MO023EFFECTS OF SODIUM THIOSULFATE ON VASCULAR CALCIFICATIONS IN HEMODIALYSIS PATIENTS: A INTERVENTIONAL DOUBLE BLINDED RANDOMISED PLACEBO CONTROLED STUDY

Abstract

INTRODUCTION AND AIMS: Vascular calcification is a well recognized risk factor for cardiovascular events and mortality in hemodialysis (HD) population. Although a lot is known about its pathogenesis and outcome, there is little data on the treatment of established extraosseous calcification. The aim of the present study was to determine the effect of sodium thiosulfate (STS) given over 6 months on the progression of cardiovascular calcification in HD patients. METHODS: The study included 65 chronic HD patients who undrewent: MSCT of the abdominal aorta to determine calcification (Agatson score, AACS), pulse wave velocity (PWV), heart ultrasound and ultrasound of carotid arteries (CCA). Those with AACS> 100 (n=60) were randomised to receive either STS (n=30) over a period of six months during the last 30 minutes of every HD session (25g/1,73 m2), while 30 patiens received placebo (saline). 56 patients finished the study and the effect of therapy was analyzed by repeated diagnostic tests for cardiovascuar calcifications. RESULTS: There were no differences in baseline parameters between the two groups. Serum phosphate increased significantly after six months of therapy with STS but not placebo; no other major differences between the two treatments occurred, serum calcium significantly decreased, and iPTH increased in both groups but w/o statistical significance.

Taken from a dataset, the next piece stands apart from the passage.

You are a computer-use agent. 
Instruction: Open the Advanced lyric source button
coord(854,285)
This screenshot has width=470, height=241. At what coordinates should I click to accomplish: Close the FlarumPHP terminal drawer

In both groups AACS and calcification volume scores in the abdominal aorta significantly increased after six months of therapy (Table 1). PWV and IMT significantly decreased in the STS group but not in the placebo group. All cardiac parameters (left ventricle end‐diastolic diameter (LVEDD), left ventricle end systolic diameter (LVDES), ventricular septum thickness in diastole (IVDS), left ventricle posterior wall thickness in diastole (LPWD)) significantly deteriorated in the placebo group (Table 1), but not the interventional group. Also, there were no new calcified valves in the interventional group, while in the control group 8 new calcified valves appeared (p<0.001). During the treatment period, there were no adverse events related to the applied therapy. CONCLUSIONS: STS may slow the progression of valvular calcifications and arterial stiffness. Decreased PWV may translate into a slower progression of LVH among the patients treated with STS. STS proved to be safe therapy during the period of 6 months.